Apologies for the Lack of Posting

I've been devoting my full attention to the financial crisis.

Posted by Matt Weiner at 06:38 AM | Comments (3)

September 16, 2008

Laws of Logic Make the Political Scene

...and get completely mangled in the process, unfortunately. In this column about the McCain campaign's desire to have things both ways on every issue (via Yglesias), Jonathan Rauch puts the following words into the mouth of McCain advisor Steve Schmidt:

"You may have heard of the law of the excluded middle. No? It's from philosophy. Logic, to be specific. It says that if X, then not not X. Wait, bear with me. If a statement is true, then the negation of that statement cannot also be true.

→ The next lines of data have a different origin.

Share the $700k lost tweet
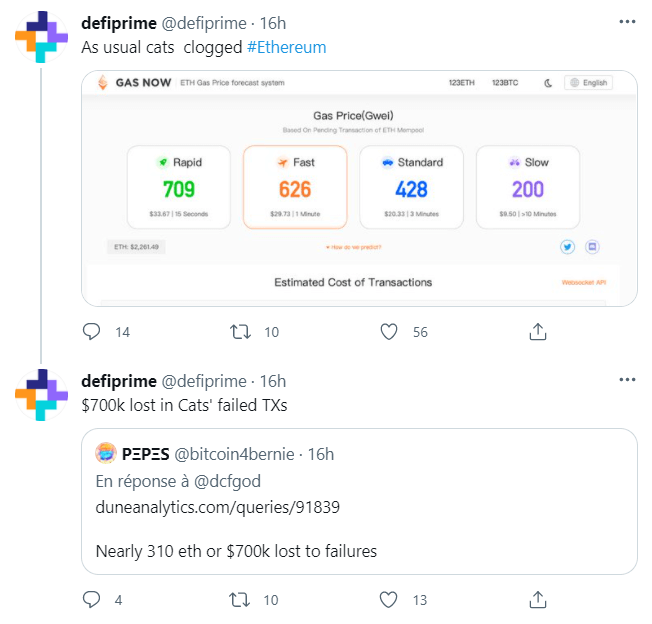The height and width of the screenshot is (624, 652). pos(537,599)
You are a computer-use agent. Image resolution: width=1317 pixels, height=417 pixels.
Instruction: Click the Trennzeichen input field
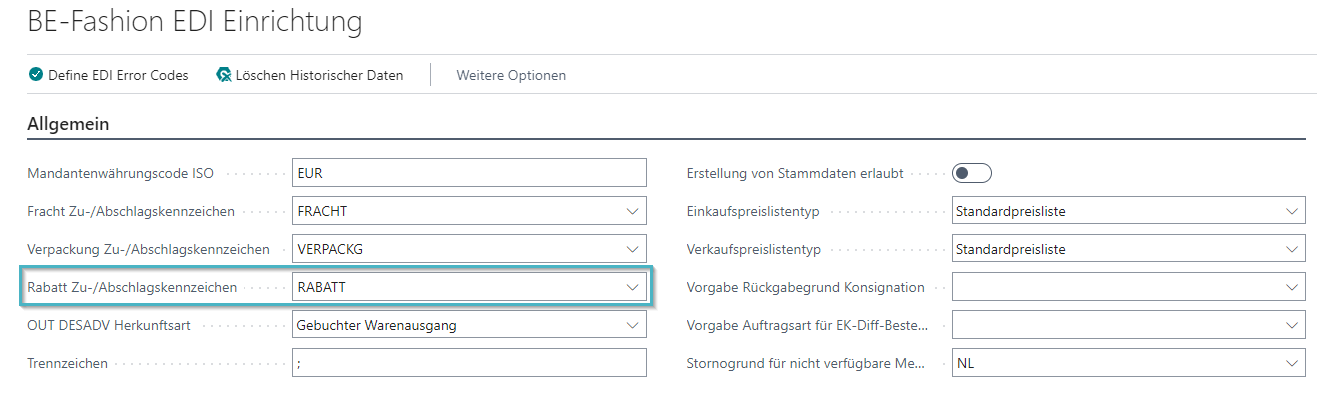coord(469,363)
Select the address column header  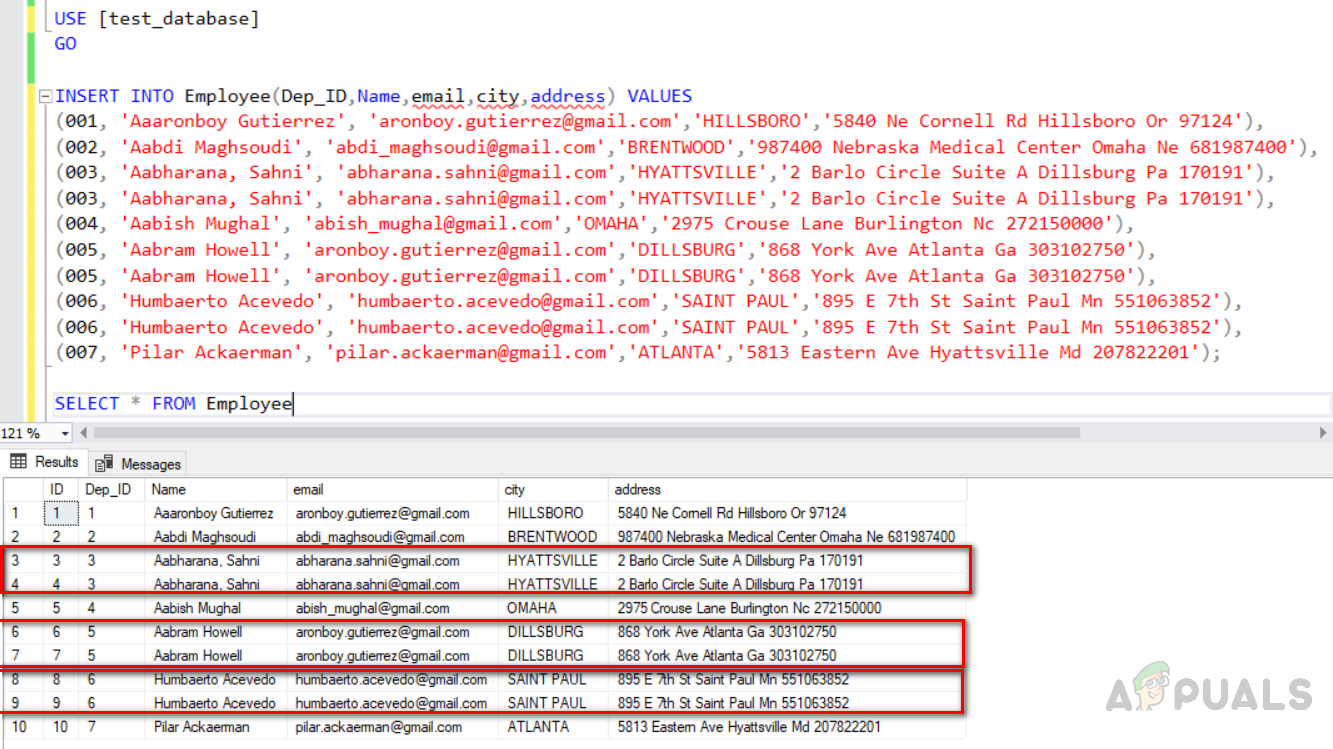(637, 489)
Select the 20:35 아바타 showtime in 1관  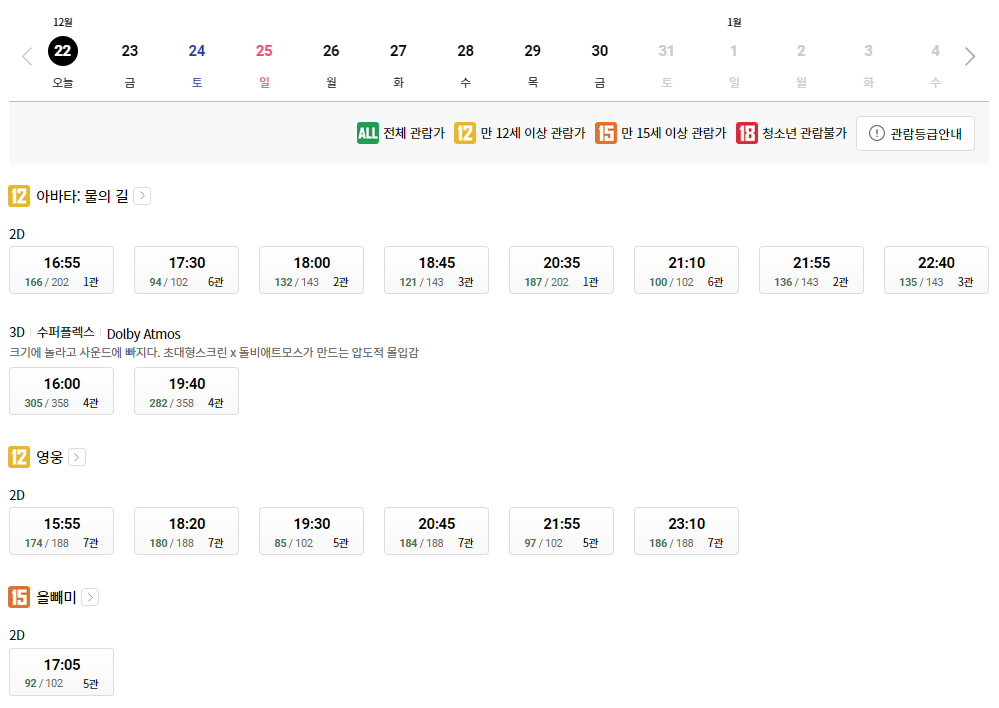(561, 269)
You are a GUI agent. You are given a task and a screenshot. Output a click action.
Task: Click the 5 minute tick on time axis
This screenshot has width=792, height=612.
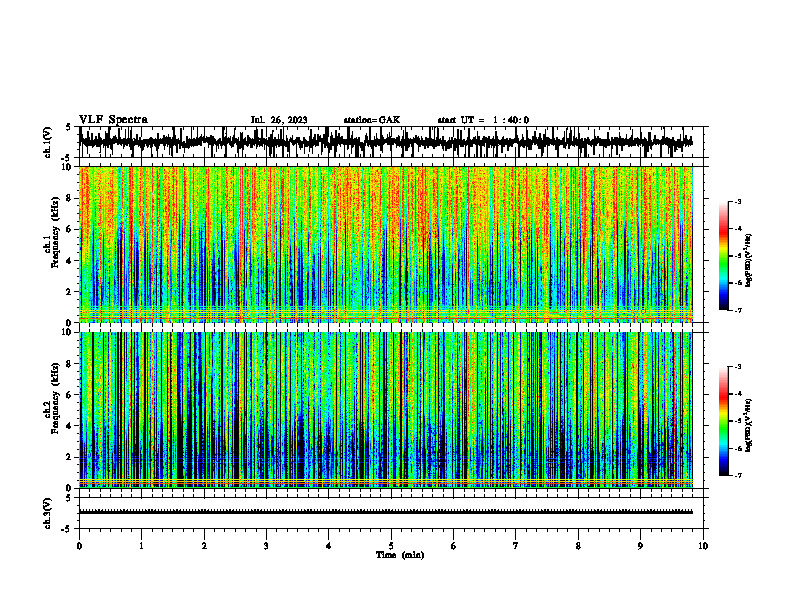[x=391, y=546]
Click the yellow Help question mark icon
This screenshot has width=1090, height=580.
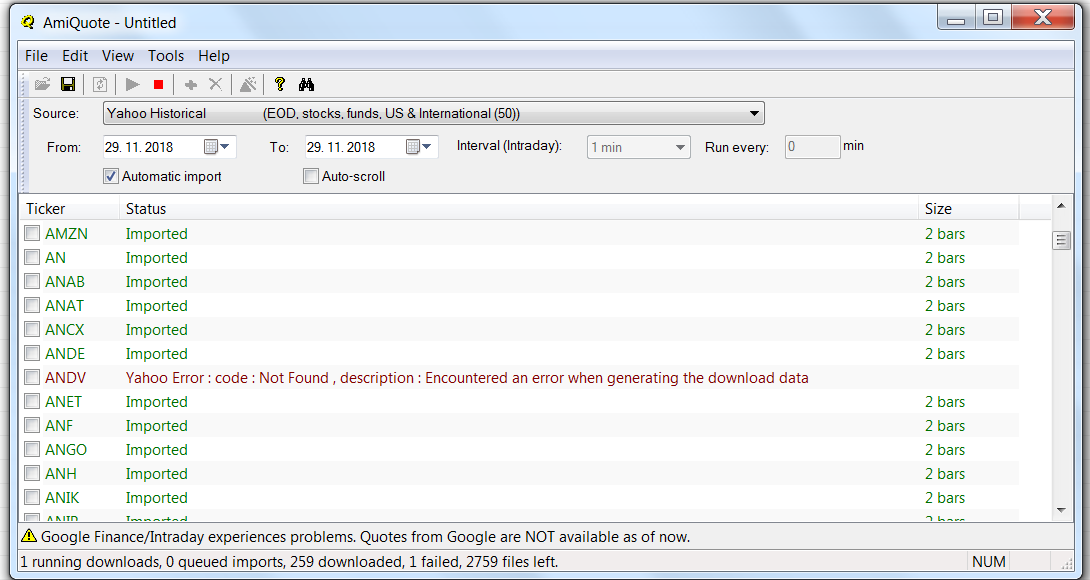pyautogui.click(x=280, y=85)
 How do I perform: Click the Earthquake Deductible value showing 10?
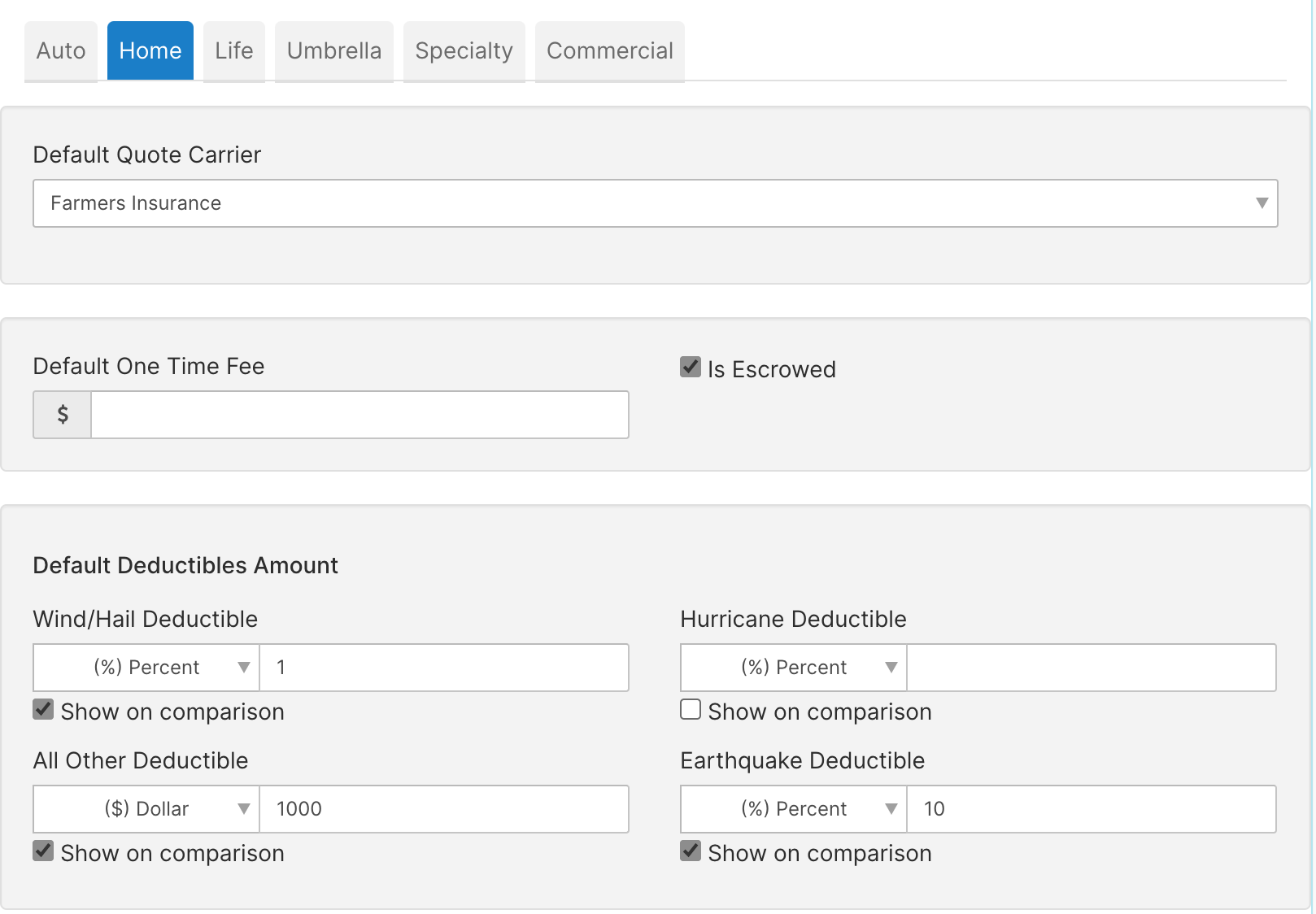[x=1090, y=808]
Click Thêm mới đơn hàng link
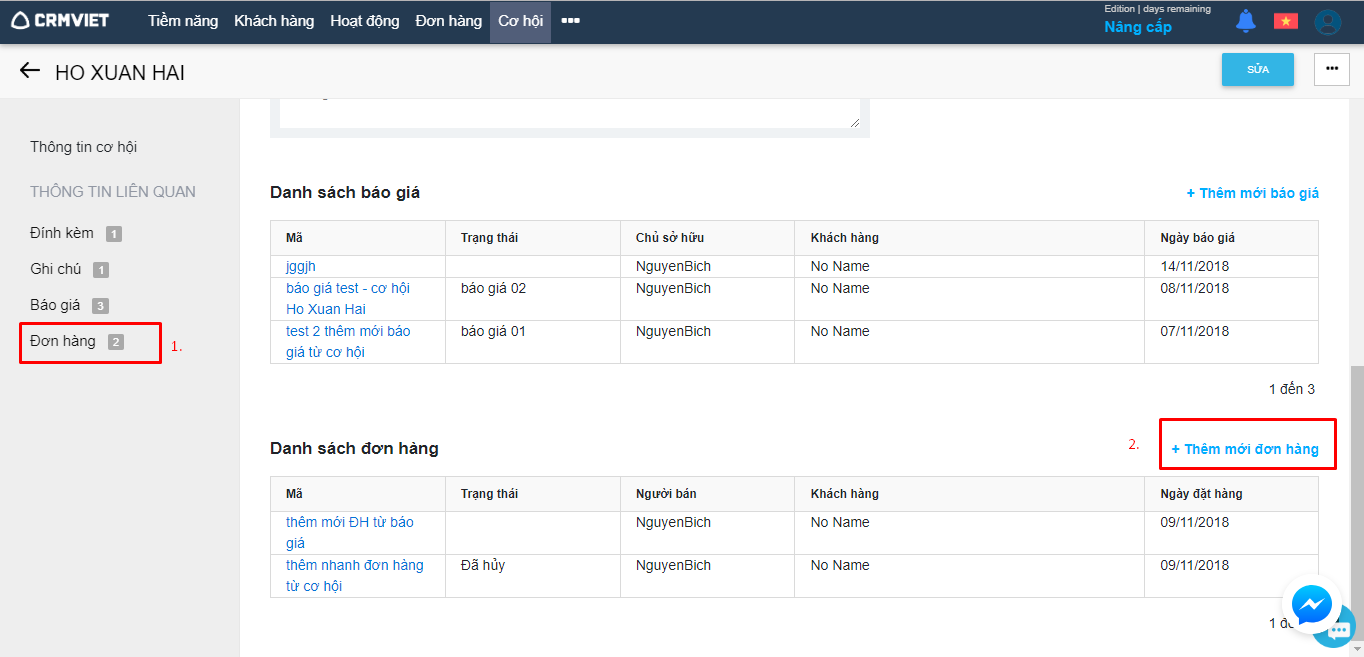 [1245, 449]
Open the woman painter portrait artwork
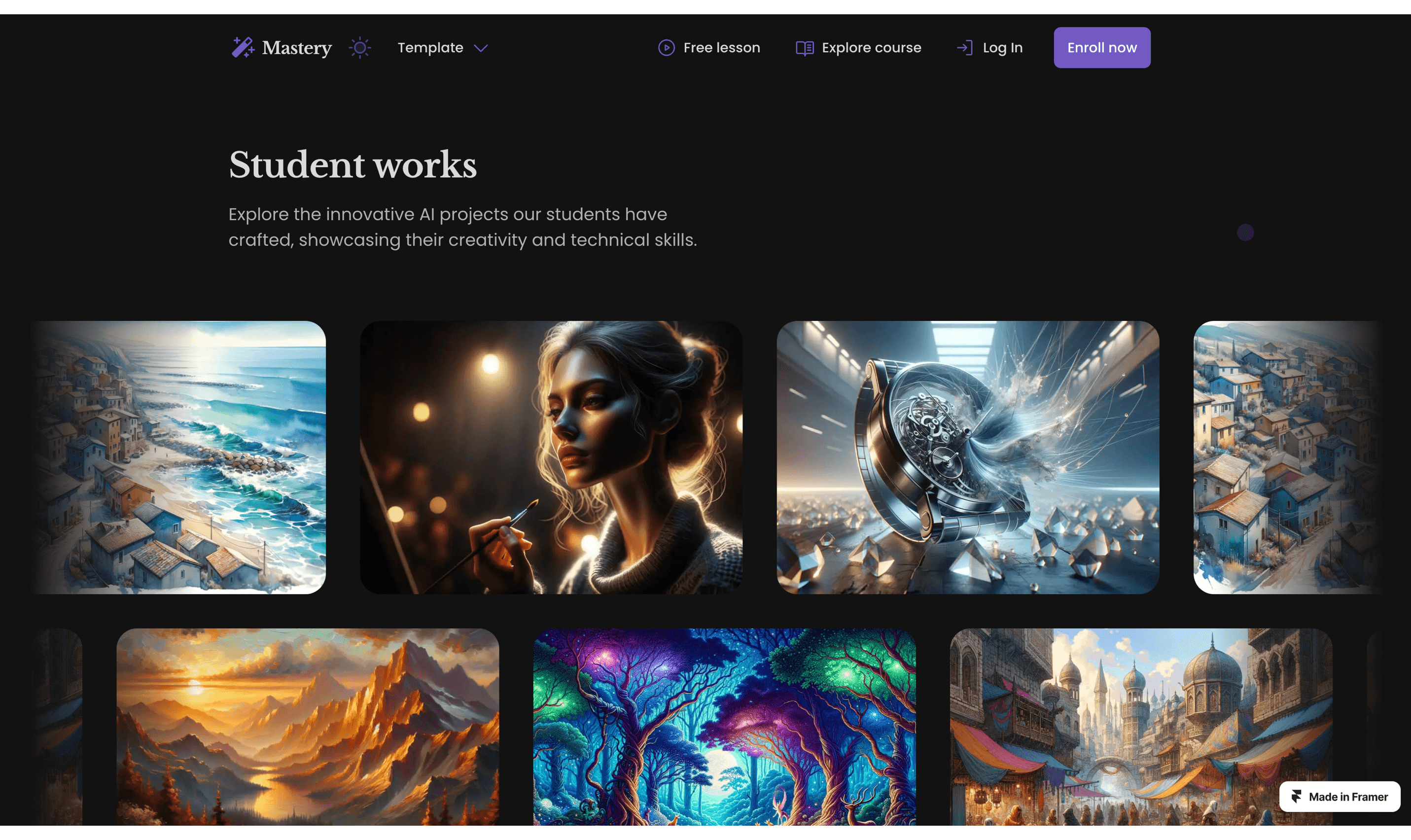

Otherwise everything could be true at once. You'd have fuzzy logic."

(Schmidt then goes on to say that this law isn't in the Constitution but was written by left-wing academics, so McCain can ignore it.)

But of course that isn't the law of the excluded middle, which says that P or not P. It's the law of double negation introduction. Double negation (as opposed to elimination) is intuitionistically acceptable, and excluded middle isn't. What Schmidt really means to reject is the law of non-contradiction, which says that P and not P is false (and is intimately related to double negation introduction).

Rejecting the law of the excluded middle might show an openness to nuance and rejection of false dichotomies, depending on your logic of vagueness. But I don't think any logic of vagueness will let you get away with rejecting non-contradiction or double-negation introduction. (I could be wrong, though.)

I also note that in asserting that everything could be true if a contradiction were true, Rauch assumes that we are not working with a paraconsistent or relevant logic; his description of these as fuzzy logics seems inapt, but we'll let that slide.